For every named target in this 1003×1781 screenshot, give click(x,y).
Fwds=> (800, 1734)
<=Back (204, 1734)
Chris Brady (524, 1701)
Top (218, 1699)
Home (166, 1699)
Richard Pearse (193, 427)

-- AIM --
Pick out each line of the material above that contains the word "every" and copy those lines out in full.

-- REPLY --
For every named target in this 1003×1781 screenshot, give click(x,y).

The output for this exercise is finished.